= Malcolm London =

Poet, performer, activist

Malcolm London is an American poet, educator, "artivist" and musician.

== Early life ==
London was born in 1993 and grew up in the west side of Chicago in Austin. He first started writing poems at age 12. He attended Lincoln Park High School. In his sophomore year, London won individual honors at the Louder Than A Bomb youth poetry competition. When he was 20, he gave a TED talk where he read a portion of his poem, "High School Training Ground".

After graduating from high school in 2011, London began working for Kevin Coval, a fellow poet and educator who helped create the Louder Than A Bomb poetry festival. London was paid to help with the organization Young Chicago Authors, talking at local schools and running poetry workshops with students in the area.

== Career ==
In 2012, London worked with actor Matt Damon as part of an event called "The People Speak Live!". He appeared on a television series called "Verses & Flow". He read a poem entitled, "The First Time in a While" which was based on a peer of London's who had been killed in a fight. London was the youngest poet to appear in the first three seasons of the show.

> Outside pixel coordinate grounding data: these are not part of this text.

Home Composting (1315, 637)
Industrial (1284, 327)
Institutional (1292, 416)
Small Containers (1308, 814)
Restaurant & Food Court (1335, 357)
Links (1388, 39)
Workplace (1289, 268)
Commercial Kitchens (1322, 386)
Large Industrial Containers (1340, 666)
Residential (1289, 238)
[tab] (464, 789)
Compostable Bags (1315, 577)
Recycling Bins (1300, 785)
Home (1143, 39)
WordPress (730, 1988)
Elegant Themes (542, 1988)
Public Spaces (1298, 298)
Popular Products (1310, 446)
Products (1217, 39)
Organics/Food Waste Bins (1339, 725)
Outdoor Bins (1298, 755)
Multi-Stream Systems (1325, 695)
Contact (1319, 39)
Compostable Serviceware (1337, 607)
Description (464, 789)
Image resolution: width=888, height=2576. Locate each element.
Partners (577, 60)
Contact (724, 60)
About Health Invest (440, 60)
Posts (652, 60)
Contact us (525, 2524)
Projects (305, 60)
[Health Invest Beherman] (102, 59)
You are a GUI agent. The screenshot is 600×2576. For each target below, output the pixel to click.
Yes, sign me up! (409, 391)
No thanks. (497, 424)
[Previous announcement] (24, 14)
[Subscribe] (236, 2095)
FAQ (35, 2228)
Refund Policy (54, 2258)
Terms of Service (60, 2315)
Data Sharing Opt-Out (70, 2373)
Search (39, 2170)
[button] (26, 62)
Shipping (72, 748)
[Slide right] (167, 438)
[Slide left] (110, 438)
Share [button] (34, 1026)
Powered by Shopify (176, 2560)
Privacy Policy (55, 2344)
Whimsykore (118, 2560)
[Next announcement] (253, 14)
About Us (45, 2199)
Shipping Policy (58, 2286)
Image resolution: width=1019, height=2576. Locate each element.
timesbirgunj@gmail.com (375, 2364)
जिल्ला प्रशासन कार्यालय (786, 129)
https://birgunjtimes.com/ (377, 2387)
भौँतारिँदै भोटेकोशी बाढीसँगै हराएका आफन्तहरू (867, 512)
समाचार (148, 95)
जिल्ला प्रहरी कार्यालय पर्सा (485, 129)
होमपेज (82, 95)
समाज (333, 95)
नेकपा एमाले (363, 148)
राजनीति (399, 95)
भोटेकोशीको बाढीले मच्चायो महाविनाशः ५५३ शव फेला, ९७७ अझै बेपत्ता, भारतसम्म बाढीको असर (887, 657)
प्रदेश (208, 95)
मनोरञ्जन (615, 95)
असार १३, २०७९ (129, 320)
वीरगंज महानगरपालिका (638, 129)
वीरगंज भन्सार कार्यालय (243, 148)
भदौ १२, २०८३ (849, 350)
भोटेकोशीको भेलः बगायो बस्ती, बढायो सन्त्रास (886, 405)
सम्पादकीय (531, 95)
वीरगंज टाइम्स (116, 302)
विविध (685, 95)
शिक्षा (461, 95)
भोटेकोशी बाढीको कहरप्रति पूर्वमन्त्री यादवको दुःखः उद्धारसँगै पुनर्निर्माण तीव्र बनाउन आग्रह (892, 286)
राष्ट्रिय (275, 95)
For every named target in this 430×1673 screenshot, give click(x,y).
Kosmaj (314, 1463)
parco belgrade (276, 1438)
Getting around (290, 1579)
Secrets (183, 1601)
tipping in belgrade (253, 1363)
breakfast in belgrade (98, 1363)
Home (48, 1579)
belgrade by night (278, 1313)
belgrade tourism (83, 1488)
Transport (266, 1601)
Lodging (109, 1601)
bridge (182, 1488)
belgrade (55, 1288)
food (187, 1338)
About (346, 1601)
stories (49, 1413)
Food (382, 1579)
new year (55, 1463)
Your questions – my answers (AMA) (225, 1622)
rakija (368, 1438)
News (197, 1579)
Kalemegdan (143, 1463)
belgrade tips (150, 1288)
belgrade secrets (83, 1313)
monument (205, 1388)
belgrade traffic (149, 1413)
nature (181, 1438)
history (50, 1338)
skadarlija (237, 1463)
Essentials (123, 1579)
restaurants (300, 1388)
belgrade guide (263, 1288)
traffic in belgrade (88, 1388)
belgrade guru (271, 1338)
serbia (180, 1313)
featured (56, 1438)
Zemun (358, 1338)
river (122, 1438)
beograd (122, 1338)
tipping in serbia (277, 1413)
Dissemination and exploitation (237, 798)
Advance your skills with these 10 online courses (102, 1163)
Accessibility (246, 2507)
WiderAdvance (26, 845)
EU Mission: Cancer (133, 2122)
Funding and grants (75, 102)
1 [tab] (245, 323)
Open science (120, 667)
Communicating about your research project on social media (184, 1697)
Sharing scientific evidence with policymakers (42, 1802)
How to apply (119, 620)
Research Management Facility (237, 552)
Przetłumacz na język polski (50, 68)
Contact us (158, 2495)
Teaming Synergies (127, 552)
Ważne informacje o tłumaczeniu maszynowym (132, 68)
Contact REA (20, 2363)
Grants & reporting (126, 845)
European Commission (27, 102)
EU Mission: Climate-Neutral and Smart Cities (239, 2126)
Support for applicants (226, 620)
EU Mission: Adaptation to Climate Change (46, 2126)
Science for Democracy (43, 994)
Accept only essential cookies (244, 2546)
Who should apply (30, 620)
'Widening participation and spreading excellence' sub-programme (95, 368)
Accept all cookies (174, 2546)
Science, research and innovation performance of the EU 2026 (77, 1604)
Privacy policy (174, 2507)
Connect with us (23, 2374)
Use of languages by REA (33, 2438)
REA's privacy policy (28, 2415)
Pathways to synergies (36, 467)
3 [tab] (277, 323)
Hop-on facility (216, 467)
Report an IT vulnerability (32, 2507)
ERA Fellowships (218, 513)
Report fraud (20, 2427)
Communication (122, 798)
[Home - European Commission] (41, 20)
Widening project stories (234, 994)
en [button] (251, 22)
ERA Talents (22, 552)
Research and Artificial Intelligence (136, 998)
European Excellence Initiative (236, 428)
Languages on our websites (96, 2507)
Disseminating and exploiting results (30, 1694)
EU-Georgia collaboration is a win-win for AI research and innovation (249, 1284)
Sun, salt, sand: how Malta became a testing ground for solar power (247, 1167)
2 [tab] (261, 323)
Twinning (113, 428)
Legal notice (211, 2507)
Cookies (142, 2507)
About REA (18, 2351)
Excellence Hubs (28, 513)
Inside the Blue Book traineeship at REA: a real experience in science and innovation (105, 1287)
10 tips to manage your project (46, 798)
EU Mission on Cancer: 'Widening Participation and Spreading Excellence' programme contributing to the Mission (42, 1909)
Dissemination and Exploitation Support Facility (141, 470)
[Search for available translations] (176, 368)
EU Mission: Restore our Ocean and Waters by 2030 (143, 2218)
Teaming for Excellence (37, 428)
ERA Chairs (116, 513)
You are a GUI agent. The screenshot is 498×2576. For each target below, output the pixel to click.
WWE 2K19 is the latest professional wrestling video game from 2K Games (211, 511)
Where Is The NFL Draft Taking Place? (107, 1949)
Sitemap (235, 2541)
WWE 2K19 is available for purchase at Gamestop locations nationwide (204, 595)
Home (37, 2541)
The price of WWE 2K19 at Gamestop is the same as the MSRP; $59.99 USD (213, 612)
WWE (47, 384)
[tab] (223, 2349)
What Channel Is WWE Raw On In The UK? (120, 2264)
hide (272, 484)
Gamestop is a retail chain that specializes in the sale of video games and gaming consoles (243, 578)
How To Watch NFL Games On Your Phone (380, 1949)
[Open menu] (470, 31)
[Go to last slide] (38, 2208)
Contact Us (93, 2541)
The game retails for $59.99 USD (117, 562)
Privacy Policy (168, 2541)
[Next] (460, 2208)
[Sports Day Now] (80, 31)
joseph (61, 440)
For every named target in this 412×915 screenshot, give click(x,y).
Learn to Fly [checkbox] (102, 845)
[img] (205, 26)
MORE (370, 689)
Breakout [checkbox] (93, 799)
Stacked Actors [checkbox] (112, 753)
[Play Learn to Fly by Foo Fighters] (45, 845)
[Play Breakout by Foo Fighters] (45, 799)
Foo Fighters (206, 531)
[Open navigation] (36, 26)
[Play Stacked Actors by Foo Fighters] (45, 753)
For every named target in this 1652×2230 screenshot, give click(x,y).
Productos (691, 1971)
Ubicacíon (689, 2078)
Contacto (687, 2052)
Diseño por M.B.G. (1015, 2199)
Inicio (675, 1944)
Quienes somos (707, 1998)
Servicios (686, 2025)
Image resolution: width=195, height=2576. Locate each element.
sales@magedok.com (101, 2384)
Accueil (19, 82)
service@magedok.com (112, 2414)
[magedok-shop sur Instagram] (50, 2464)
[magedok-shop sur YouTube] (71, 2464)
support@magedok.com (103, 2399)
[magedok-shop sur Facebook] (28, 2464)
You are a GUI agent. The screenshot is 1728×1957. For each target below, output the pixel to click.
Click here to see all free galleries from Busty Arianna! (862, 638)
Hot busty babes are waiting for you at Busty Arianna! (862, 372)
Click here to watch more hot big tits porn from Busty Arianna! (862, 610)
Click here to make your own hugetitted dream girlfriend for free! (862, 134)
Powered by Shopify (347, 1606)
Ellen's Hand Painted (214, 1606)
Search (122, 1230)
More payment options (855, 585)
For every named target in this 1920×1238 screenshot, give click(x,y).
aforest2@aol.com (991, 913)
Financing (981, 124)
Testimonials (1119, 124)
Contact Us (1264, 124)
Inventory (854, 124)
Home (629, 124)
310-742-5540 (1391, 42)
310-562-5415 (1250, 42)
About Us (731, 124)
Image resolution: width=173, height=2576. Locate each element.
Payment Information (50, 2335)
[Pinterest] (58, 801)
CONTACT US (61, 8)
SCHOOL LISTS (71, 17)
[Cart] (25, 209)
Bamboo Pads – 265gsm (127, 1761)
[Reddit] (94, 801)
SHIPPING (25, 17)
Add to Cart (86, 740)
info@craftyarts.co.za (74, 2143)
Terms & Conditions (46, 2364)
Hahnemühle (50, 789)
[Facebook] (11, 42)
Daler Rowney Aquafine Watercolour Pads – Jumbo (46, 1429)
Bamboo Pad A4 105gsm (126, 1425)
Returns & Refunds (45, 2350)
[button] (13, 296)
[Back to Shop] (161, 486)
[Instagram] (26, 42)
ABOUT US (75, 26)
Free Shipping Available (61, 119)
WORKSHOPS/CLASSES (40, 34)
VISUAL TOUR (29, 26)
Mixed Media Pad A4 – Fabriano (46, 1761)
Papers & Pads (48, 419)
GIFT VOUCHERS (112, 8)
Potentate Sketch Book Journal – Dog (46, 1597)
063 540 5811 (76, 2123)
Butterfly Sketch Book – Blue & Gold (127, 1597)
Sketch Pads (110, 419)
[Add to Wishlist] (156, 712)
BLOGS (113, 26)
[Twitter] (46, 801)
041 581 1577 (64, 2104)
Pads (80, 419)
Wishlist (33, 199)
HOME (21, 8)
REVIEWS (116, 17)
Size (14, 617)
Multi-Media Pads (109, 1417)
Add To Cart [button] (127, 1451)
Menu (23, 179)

London appeared in several TED Talks with John Legend and Bill Gates, and hosted events and performances with fellow YCA alum Chance the Rapper and rapper Lupe Fiasco. His performances of poetry have taken place at the Chicago Jazz Festival, the Du Sable Museum, the Vic Theater, The Metro, The Chicago Theater, Victory Gardens Theatre, and Steppenwolf Theater. London was the co-chair of the Chicago chapter of the Black Youth Project 100 and has done service for Chicago Public Schools. He was a member of UCAN's National Forum on Youth Violence Prevention.

Some of London's most famous poems are "High School Training Ground,” "Never Too Late,” “Rome Wasn’t Built In A Day (Love Sosa),” and “Why You Talk Like That.”

== Police Encounters ==
In 2015, London was arrested at a protest against the murder of Laquan McDonald. London was a leader in the Black Youth Project 100 (BYP100), a group that helped organize the protests. London suffered a broken finger and filed a lawsuit with the Westside Justice Center.

== Sexual Assaults ==
In late 2015 a woman named Kyra published an open letter on Facebook alleging that she was sexually assaulted by Malcolm London in her sleep three years prior. After her account went public, she expressed interest in a community accountability process with London, as the court process that followed past reports had been "equally as traumatizing as the assault itself”. London agreed to a community accountability process with Black Youth Project 100, Kyra, and Mariame Kaba which began in November 2015. The community accountability (CA) process ended after 15 months after “the goals that had been set for the process were met”.

However, in the following months and years more accounts of sexual assaults came out, most having allegedly occurred before the end of the CA process.

In 2019, London was again accused of multiple sexual assaults and he posted an apology on Twitter for one of the assaults and for his failure to abide by the values and practices set by the community accountability process. In 2020, London was accused of raping a young woman in 2018. Subsequently, the survivor from the 2015 community accountability process, Kyra, and one of the facilitators, Mariame Kaba, posted public comments expressing their sorrow, anger, and disappointment that London had continued to harm people.

London was one of several artists and youth mentors employed by Young Chicago Authors who were accused of sexual assault - including Roger Bonair-Agard, leading to Chicago Public Schools suspending its partnership with Young Chicago Authors in March 2021. This led to investigations by Chicago Reader that chronicled over 20 years of survivors' accounts of abuse by predators affiliated with YCA.